Entire Agreement Clause Enforced, Nullifying Alleged Representation by Realtor

The buyer of a residential townhouse entered into an agreement of purchase and sale with the seller/developer. The agreement called for the buyer to submit three deposits, with the third one to be paid by way of cheque dated 120 days following the date on which the agreement was signed.

However that third deposit, for $12,000, was never submitted. The buyer later claimed that under a verbal agreement with the real estate agent – who was a dual agent acting for both buyer and seller – it had been agreed that the third deposit was unnecessary. Instead, he would be required only to submit two deposits totaling $14,000, representing five percent of the purchase price. He claimed this verbal agreement was the “actual” agreement between himself and the seller, essentially supplanting the written one he had initially signed.

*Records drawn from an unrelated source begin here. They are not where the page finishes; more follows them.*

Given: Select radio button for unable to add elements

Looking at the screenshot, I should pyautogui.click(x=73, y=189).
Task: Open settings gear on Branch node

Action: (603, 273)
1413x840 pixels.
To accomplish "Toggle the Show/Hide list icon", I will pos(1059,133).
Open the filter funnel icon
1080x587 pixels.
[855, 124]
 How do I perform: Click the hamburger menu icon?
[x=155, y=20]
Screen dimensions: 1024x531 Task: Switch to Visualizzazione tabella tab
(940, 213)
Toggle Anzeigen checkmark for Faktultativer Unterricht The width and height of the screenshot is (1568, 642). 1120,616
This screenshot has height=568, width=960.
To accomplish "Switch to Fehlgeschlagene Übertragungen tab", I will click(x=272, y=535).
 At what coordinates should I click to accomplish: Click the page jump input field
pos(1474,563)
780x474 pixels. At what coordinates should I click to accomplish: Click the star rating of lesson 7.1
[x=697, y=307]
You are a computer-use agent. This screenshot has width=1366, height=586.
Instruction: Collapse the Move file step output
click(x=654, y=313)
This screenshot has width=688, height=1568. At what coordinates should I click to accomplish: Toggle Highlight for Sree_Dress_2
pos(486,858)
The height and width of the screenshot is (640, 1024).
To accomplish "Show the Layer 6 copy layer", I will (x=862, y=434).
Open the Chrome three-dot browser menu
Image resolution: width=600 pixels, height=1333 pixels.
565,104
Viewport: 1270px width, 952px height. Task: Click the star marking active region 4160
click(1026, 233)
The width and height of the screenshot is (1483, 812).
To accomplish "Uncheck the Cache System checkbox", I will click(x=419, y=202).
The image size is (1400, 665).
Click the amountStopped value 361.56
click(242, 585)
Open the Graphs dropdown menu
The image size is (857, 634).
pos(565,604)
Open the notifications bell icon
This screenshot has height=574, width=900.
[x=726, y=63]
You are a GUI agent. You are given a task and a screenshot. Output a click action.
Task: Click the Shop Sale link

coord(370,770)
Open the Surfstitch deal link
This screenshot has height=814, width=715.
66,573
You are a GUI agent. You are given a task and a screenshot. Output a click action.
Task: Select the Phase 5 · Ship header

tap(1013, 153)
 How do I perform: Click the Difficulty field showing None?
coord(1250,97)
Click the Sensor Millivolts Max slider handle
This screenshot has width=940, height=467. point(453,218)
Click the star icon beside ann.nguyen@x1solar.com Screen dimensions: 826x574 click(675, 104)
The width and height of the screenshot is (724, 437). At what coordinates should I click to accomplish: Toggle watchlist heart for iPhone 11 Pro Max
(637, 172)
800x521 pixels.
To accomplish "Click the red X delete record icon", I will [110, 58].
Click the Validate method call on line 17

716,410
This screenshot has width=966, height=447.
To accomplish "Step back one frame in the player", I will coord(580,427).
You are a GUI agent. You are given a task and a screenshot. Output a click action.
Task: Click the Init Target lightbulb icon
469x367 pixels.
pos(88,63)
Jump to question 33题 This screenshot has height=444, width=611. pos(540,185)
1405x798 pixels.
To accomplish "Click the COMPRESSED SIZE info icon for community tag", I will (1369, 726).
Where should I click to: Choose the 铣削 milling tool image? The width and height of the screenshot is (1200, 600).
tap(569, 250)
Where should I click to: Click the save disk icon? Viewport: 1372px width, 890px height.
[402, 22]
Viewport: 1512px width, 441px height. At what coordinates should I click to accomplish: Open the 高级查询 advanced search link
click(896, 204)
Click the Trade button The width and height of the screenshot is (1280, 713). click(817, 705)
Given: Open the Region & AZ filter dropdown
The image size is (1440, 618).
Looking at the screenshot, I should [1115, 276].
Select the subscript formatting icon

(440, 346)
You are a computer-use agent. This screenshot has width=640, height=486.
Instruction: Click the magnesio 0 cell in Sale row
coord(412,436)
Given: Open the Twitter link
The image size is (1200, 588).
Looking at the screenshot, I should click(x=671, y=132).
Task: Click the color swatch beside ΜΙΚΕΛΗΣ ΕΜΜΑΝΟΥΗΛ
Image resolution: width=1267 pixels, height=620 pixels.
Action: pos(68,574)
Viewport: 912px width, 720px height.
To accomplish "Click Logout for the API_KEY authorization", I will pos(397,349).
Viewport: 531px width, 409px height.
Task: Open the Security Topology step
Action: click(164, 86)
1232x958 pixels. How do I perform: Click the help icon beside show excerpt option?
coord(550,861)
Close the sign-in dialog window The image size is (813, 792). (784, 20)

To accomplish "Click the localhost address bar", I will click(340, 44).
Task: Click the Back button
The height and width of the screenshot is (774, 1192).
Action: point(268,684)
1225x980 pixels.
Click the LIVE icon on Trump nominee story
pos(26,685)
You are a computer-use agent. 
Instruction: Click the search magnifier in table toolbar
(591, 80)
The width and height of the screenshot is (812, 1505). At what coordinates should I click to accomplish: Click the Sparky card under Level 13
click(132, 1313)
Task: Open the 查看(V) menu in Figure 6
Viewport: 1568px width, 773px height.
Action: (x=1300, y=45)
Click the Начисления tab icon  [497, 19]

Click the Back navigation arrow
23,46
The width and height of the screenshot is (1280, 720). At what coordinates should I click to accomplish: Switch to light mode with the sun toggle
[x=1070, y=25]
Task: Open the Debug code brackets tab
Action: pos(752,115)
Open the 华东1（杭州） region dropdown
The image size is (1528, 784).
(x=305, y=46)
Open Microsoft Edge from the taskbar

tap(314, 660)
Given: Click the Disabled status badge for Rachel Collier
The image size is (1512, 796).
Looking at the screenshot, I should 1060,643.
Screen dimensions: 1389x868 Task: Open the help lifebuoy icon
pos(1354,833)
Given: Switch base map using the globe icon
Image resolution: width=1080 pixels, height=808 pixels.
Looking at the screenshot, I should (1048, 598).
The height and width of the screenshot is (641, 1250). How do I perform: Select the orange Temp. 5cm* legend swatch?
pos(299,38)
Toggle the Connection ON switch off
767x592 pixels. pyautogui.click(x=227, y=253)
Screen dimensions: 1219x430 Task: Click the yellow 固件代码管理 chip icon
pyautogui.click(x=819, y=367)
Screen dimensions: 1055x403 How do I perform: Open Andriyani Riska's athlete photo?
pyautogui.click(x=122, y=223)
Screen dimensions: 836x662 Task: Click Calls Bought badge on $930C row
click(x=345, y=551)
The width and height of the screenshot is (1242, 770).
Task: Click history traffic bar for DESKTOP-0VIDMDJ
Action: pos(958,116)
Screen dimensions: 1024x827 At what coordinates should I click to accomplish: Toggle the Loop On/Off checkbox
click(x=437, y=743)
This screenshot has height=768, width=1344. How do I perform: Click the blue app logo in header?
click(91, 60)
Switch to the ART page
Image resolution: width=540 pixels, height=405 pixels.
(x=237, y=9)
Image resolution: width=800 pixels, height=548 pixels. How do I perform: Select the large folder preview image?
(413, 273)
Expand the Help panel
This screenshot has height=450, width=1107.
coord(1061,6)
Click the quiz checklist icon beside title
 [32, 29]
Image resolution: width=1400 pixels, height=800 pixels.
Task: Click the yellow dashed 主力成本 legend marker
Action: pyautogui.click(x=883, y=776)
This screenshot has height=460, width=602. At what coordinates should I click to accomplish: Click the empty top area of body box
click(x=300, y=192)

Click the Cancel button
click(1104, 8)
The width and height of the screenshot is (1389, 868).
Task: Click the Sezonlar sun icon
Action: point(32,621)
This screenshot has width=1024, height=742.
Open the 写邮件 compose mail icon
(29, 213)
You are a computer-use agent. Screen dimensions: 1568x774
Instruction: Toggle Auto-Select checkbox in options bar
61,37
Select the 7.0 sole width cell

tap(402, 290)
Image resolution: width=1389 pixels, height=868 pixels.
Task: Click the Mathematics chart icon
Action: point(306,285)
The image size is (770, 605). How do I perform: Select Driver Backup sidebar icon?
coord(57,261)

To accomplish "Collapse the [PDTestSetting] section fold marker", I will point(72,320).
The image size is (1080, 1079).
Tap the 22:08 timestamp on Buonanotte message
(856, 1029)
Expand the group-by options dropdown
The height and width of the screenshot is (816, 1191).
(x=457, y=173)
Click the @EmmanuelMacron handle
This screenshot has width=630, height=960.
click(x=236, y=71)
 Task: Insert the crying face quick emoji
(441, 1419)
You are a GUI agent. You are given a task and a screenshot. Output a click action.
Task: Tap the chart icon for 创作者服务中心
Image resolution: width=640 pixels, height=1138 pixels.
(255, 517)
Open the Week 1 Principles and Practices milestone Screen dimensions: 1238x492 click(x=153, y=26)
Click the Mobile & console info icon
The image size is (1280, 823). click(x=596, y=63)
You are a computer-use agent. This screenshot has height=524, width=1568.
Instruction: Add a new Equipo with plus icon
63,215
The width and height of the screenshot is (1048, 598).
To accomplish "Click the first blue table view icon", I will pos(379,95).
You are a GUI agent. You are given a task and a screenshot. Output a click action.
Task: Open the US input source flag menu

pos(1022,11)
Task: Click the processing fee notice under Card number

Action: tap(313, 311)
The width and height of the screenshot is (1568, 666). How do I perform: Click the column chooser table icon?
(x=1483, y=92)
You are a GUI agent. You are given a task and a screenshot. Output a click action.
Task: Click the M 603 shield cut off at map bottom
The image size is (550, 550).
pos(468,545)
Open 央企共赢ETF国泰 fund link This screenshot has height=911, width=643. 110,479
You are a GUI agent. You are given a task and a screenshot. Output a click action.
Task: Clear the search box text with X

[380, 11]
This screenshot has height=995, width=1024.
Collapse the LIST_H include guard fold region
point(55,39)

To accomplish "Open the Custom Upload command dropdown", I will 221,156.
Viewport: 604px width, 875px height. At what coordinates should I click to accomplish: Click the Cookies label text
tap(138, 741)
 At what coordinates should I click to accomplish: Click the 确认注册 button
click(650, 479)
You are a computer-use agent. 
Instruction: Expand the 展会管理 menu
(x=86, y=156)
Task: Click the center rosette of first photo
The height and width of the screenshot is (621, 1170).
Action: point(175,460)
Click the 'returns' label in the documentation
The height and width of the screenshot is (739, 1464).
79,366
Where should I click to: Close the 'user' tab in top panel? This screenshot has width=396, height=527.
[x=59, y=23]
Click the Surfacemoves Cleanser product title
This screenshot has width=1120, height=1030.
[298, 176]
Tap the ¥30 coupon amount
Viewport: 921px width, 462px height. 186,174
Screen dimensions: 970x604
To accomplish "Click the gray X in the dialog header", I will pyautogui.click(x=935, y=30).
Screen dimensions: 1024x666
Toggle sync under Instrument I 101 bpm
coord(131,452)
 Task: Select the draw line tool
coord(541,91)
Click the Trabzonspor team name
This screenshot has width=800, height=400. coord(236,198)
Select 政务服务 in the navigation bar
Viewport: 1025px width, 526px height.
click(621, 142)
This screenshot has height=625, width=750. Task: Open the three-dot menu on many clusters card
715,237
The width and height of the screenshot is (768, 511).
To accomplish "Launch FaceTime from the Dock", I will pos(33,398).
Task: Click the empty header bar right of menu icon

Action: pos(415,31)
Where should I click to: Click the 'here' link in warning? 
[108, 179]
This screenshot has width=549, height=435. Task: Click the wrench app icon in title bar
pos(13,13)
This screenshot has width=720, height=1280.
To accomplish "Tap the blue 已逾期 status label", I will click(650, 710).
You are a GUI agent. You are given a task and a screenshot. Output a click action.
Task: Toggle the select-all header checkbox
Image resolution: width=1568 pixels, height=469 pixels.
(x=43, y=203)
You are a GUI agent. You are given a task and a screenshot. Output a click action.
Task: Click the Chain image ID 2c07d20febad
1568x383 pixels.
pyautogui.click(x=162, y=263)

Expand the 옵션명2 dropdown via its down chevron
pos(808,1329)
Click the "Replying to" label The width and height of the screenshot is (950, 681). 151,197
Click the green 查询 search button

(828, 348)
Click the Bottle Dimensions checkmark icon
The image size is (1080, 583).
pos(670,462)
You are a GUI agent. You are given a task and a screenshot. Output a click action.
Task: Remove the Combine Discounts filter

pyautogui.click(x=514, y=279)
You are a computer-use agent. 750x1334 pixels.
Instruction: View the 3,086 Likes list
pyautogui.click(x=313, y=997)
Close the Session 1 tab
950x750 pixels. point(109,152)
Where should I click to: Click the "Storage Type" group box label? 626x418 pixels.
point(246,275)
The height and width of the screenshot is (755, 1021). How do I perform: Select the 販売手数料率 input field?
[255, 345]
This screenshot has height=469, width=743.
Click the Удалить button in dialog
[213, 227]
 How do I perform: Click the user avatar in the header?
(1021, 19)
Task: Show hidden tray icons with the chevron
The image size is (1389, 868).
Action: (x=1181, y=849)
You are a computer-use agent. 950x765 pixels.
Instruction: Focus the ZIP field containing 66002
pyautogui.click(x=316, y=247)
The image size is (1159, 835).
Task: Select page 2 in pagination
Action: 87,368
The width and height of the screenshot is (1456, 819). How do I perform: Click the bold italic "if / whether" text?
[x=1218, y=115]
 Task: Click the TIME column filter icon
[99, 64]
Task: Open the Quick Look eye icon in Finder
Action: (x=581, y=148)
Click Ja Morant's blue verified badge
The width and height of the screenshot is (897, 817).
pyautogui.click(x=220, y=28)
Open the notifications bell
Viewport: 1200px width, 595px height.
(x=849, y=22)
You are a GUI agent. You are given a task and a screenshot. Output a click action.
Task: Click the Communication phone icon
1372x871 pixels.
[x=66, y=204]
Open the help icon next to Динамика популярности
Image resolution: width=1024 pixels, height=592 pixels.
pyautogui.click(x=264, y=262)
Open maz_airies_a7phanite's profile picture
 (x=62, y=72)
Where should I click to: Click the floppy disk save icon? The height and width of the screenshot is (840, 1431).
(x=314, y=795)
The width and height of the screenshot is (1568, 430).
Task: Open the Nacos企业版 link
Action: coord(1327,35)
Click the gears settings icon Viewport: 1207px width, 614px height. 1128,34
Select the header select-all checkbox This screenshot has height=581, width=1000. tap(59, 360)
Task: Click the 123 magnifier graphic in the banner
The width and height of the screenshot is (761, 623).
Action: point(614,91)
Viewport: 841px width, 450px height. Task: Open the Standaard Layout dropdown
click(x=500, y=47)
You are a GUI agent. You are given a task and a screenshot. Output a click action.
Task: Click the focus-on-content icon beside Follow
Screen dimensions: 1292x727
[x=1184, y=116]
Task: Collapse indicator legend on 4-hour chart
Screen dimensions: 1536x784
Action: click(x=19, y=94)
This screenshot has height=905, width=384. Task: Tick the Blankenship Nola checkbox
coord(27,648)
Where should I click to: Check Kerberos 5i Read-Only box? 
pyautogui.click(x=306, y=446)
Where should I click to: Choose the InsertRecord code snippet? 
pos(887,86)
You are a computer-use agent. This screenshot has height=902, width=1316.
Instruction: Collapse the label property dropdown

The issue came to a head when, more than a year after the agreement date and nine months after the third deposit would have been due, the seller advised that it required the final deposit had to be paid within five days. Otherwise, the seller stated it would consider the buyer to be in breach of the strict wording of the agreement, and it would exercise its right to terminate the agreement.

After the third deposit was not paid by this deadline, the seller terminated the agreement. In turn, the buyer sued for specific performance of the contact, and for summary judgment in his favour.

Before the court, and in addition to raising the alleged verbal agreement between him and the real estate agent, the buyer noted that after the deadline for the third deposit, the seller had twice extended the occupancy date, but failed to follow the agreed procedure for doing so. He claimed this deviation from the strict wording of the agreement was one that affected their overall contractual relationship. To allow the seller to later insist on the strict wording of the initial agreement would put the buyer in an unfair position.

The court disagreed with this reasoning and found for the seller. The buyer had not proven the existence of an agreement between him and the real estate agent to waive the strict requirements relating to the third deposit. There was no “promissory estoppel” preventing the seller from insisting on payment. Nor had the buyer proven reliance, to his detriment, on the alleged representation.

Plus, the seller’s extension of the agreement on two occasions, and its failure to insist on the third deposit, were not indications that it intended to disregard the agreement provisions that called for the deposit to be paid. The court found that the seller was simply unaware that the buyer had never paid the third deposit as required.

In any event, the wording of the contract was clear: It contained an “entire agreement” clause, the legal effect of which was to foreclose the buyer from relying on the supposed verbal agreement with the real estate agent. Such “entire agreement” clauses cover even those representations made before the agreement is signed, and in the court’s words are intended to lift and distill the parties’ bargain from the “muck of negotiations”. The court also noted that the buyer had reviewed the agreement with a lawyer, before signing it.

Simply put: By failing to submit the third deposit, the buyer was in default of the agreement, leaving the seller free to terminate the deal and keep the two initial deposits. See: Kitchen v. Silver Heights Developments Inc., 2017 ONSC 3932.